**WHAT IS EXPECTED:** Every entry must reappear in your answer exactly as written, though its pictures must not.

**ENTRIES SHOWN:**
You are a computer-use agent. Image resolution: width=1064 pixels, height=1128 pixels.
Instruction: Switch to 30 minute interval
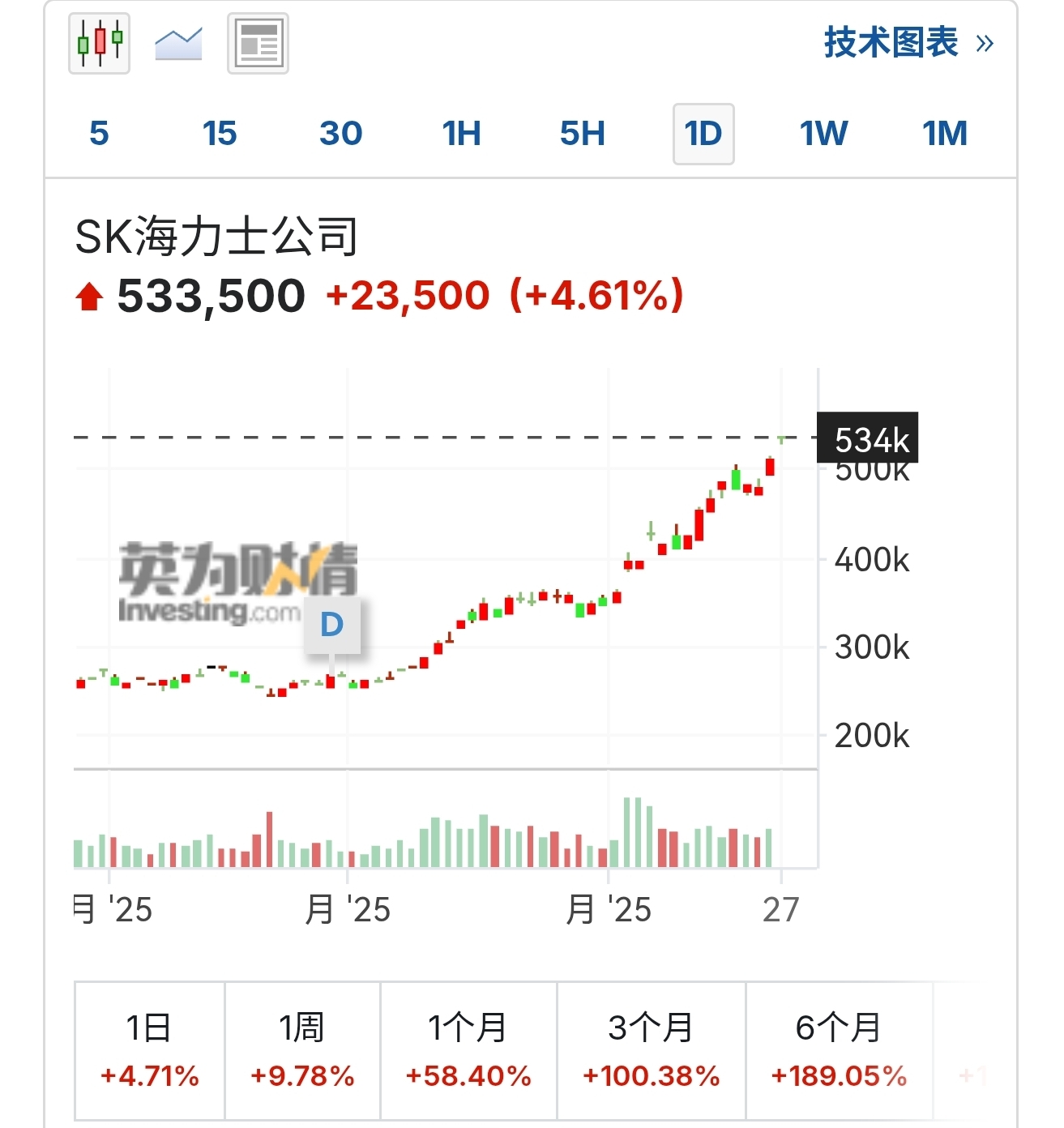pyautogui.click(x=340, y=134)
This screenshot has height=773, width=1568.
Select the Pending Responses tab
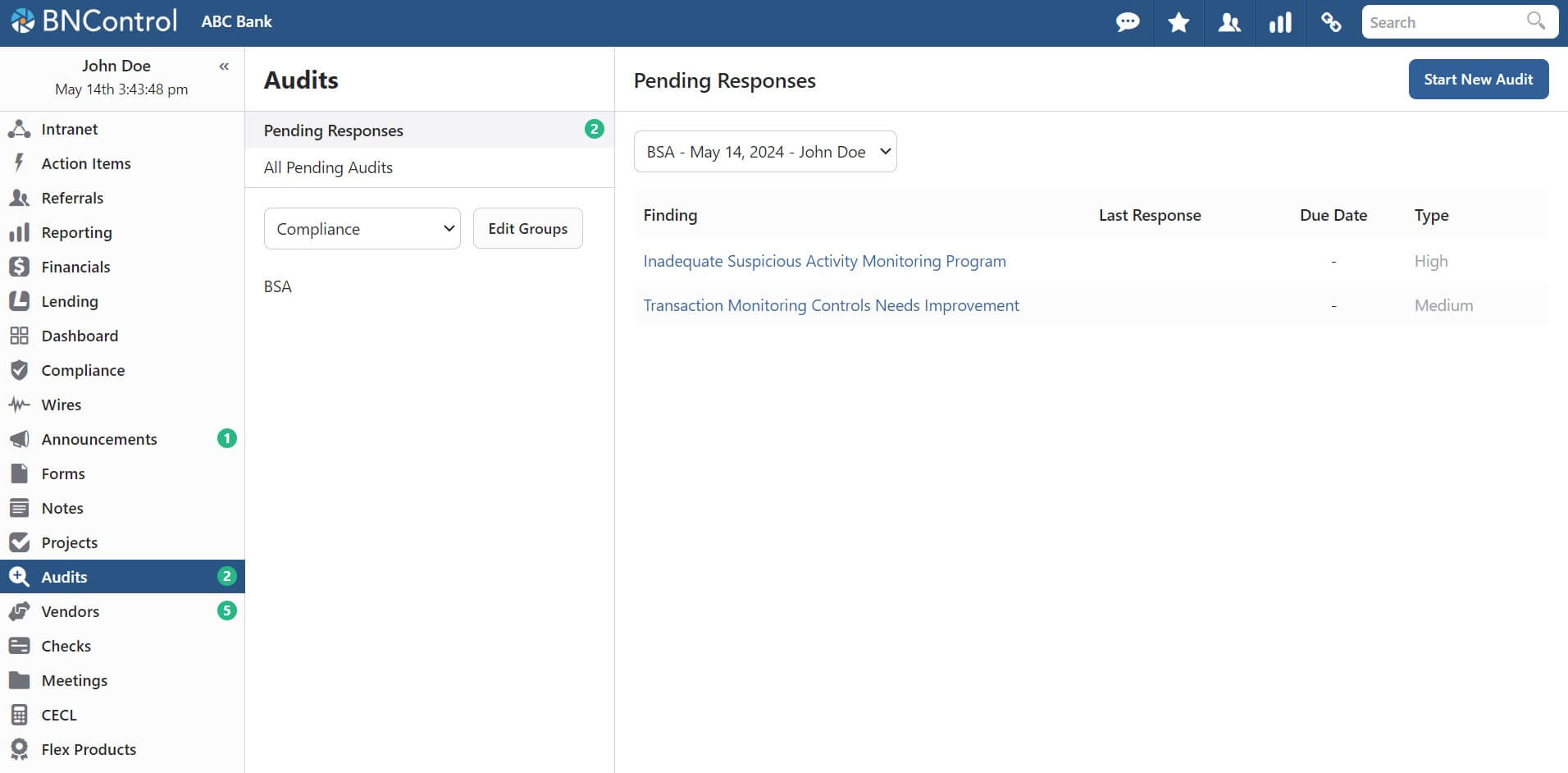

**TASK OUTPUT:**
You are a computer-use agent. Image resolution: width=1064 pixels, height=1128 pixels.
Instruction: Switch to 30 minute interval
pyautogui.click(x=340, y=134)
This screenshot has height=773, width=1568.
Select the Pending Responses tab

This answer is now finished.